The New Hampshire Supreme Court punted the ConVal lawsuit back to the Cheshire Superior Court, where Judge David Ruoff will need to determine what services should be funded for an “adequate education,”
The Peterborough-based Contoocook Valley Regional School District sued the state in 2019, arguing that the $3,636 per-pupil adequacy grant is not here close to covering the cost of an education.
The state’s high court ruled in the 1990s that the state Constitution guarantees all students a right to an adequate education, though it never defined what that means, and left it up to the legislature to determine.
“We appreciate the court’s diligence and for their work in reviewing this case,” said Gov. Chris Sununu. “Today’s ruling reaffirms that this is an issue that belongs in the Legislature and not in legal limbo. As the most representative body in America, the New Hampshire Legislature must have the authority to make education funding decisions.”
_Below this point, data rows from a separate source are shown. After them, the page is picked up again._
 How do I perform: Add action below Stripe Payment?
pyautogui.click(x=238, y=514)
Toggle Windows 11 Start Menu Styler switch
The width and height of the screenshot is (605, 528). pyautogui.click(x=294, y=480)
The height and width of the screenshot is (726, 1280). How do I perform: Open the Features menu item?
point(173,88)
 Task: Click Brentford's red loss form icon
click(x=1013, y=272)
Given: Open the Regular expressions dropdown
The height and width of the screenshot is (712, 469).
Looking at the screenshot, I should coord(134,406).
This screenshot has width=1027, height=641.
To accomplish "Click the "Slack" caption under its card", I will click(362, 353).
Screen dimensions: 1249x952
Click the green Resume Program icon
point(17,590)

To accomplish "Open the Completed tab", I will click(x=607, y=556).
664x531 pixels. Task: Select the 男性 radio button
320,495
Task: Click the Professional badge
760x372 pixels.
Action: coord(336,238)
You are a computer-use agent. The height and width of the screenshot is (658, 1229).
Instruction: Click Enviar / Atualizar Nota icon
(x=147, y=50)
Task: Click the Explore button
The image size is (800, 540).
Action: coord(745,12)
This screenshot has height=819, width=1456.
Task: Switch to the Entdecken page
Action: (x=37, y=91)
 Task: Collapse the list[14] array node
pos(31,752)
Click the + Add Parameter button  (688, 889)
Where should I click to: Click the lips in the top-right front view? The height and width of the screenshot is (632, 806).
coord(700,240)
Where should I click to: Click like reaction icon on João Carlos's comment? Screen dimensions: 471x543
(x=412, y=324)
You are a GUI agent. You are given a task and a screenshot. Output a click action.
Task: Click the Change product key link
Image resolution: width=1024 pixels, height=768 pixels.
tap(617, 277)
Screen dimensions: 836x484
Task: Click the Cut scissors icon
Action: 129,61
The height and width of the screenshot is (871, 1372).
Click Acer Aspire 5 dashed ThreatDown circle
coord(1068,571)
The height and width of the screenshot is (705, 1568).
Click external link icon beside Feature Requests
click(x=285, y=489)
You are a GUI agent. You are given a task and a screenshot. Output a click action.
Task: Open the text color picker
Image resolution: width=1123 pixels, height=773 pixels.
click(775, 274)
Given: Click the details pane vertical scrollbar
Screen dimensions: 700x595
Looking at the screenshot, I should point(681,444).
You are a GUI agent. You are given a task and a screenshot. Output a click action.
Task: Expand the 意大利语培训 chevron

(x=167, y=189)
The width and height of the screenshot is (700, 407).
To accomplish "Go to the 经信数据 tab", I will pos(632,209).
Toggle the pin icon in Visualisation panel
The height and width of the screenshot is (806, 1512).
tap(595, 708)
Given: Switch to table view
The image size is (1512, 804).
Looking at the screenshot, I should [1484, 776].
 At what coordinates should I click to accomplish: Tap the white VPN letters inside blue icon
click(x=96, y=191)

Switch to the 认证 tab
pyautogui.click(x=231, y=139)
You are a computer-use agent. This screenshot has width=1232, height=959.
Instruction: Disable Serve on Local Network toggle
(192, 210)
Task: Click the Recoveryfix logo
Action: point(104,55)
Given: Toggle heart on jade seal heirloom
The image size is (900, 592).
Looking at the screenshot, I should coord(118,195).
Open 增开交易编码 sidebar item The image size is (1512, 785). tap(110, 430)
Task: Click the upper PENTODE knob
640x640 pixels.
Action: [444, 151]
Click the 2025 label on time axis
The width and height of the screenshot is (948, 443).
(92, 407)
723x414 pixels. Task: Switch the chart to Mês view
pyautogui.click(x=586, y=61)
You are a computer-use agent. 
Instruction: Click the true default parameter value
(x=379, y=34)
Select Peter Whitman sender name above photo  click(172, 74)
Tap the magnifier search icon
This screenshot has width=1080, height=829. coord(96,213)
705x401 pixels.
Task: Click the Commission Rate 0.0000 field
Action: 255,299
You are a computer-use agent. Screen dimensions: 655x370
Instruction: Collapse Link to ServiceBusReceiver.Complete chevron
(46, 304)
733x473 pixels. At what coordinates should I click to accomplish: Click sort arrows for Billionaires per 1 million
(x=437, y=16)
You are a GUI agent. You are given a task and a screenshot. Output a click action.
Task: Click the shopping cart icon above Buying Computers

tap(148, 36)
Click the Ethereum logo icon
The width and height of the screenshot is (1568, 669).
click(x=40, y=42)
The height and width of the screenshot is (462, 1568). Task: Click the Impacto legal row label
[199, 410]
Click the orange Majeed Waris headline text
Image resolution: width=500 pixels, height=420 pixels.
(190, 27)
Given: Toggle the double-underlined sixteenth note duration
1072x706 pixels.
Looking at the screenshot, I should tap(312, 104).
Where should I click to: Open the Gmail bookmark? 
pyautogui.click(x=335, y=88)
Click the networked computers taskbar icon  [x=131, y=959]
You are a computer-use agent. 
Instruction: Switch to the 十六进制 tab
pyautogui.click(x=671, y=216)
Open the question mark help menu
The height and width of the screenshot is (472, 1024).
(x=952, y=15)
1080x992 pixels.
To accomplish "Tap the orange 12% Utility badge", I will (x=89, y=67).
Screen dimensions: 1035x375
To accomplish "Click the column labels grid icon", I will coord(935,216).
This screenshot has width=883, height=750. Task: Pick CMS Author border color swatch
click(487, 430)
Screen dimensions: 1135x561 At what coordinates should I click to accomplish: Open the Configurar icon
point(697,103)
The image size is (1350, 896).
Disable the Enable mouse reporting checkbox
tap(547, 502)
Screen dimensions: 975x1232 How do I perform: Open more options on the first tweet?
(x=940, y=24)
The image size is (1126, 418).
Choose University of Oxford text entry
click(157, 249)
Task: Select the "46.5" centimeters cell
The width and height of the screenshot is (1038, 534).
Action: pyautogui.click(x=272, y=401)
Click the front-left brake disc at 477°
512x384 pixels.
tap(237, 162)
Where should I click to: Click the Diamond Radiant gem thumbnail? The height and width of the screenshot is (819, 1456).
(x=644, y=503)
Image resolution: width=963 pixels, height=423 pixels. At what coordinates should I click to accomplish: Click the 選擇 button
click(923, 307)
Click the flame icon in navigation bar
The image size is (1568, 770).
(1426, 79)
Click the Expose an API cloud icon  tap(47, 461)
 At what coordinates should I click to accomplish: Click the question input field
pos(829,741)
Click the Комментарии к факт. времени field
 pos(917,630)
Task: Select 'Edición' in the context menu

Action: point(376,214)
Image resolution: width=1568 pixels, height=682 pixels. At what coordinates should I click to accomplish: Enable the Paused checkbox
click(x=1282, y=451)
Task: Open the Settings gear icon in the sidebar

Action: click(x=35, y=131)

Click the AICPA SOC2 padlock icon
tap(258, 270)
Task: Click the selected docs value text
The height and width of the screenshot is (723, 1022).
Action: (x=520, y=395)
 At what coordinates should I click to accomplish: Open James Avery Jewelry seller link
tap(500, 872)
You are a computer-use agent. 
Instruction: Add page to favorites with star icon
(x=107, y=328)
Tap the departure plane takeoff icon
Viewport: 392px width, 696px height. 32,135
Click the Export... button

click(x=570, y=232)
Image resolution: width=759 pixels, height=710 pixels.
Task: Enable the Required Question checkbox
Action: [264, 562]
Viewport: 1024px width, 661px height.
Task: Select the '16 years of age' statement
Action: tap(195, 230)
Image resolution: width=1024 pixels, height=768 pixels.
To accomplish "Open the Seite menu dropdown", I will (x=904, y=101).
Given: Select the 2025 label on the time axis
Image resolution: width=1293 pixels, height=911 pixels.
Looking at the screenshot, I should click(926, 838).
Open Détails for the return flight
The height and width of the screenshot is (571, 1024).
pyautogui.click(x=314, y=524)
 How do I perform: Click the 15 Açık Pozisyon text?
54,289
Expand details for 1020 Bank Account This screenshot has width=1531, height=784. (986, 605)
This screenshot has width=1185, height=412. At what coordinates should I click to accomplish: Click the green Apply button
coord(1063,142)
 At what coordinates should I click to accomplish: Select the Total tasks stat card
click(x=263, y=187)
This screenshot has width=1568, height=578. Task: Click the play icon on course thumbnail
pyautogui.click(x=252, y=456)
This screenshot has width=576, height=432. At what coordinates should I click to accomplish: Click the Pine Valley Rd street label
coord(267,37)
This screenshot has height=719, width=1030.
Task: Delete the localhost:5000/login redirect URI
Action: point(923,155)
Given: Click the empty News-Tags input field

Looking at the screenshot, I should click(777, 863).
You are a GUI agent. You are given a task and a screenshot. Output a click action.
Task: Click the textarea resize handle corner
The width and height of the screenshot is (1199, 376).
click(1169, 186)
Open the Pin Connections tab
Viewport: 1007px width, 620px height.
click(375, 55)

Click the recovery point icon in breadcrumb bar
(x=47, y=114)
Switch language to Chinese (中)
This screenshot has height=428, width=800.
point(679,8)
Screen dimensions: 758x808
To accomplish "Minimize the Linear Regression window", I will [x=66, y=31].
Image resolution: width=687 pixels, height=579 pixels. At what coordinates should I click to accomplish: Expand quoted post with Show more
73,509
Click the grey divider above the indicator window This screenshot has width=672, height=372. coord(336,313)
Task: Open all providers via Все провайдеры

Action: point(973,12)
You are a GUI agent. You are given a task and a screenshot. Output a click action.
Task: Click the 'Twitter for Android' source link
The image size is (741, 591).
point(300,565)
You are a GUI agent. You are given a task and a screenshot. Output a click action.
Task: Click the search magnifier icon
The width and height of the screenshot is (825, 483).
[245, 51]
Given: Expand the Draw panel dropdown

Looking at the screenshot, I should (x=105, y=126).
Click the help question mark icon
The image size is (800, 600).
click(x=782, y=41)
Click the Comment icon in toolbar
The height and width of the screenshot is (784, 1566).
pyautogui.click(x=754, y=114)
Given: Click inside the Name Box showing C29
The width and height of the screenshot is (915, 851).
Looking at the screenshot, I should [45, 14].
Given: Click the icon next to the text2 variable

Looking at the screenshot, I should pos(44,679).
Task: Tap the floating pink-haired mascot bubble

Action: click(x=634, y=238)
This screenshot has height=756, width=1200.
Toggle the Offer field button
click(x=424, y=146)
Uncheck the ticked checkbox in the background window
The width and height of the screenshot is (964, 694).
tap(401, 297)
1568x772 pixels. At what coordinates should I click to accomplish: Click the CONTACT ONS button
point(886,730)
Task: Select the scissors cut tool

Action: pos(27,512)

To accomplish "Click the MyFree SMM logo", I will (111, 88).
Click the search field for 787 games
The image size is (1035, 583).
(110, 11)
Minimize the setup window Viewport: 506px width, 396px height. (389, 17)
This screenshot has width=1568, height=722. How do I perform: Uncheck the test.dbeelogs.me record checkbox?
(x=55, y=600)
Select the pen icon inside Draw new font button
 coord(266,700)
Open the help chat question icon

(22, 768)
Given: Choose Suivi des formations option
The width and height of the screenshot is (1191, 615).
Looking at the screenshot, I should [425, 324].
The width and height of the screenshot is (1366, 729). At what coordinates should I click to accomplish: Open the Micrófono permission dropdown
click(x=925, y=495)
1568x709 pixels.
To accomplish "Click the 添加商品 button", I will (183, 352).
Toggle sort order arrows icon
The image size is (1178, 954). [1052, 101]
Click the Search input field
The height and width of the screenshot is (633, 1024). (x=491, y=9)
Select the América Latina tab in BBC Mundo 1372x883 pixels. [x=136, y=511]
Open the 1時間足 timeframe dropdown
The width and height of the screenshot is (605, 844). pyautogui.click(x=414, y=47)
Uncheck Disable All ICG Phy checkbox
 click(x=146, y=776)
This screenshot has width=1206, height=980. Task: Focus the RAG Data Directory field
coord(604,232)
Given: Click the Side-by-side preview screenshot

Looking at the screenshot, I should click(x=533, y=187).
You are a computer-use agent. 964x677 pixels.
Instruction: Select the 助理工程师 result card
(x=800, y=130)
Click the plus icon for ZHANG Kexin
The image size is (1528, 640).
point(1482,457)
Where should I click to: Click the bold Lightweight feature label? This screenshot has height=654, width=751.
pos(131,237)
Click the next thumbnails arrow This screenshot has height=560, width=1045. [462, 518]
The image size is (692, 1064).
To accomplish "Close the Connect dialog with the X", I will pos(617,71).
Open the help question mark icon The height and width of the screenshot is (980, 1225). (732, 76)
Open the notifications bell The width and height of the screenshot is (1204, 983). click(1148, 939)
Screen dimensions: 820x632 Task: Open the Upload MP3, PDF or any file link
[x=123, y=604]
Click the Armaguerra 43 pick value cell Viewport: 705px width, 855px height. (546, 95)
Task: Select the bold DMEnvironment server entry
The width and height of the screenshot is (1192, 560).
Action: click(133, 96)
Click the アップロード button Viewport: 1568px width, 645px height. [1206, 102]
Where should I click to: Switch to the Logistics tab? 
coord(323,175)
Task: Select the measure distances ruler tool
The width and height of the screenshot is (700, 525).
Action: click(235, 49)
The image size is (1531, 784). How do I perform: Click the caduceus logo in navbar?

However, it was the legislature’s own data and formula that was in dispute during the ConVal lawsuit. ConVal, along with 25 other districts that joined the suit, argued that the state needs to cover the cost of teacher salaries, maintenance, transpositions, and food. The true value of the gran should be closer to $10,000 per pupil, the district argued.
“The state determined that in 2019 it cost $3,636 per student to provide an adequate education. By the state’s own formula, our districts all should have received more than $9,900 per student,” the superintendent of ConVal, Monadnock, Mascenic and Winchester school district said in a statement released Tuesday.
The cost per pupil on ConVal is a little more than $18,000 a year, and the ConVal annual school budget is seen climbing toward $50 million.
The Claremont lawsuits, brought by Claremont and other so-called property-poor towns, sought a way to lessen the reliance on local property taxes to fund education. Andru Volinsky, one of the Claremont lawsuit lawyers and former Executive Counselor, said Tuesday’s ruling does little to help students.
“(It) appears the ConVal case accomplished very little,” Volinsky said. “The only thing that is clear is that property taxes will continue to go up disproportionately in the property-poor communities where almost three-fourths of our school children live.”
Ruoff’s original decision from 2019 was clear that the state was not meeting the obligations to provide an adequate education under the Claremont decision.
“(The funding formula is) not only unsupported by the legislative record but [is] clearly or demonstratively inadequate according to the Legislature’s own definition of an adequate education,” Ruoff ruled at the time.
The case will now go back to the Cheshire Superior Court in Keene where Ruoff will have to hold hearings in order to determine what needs to be funded to count as an adequate education.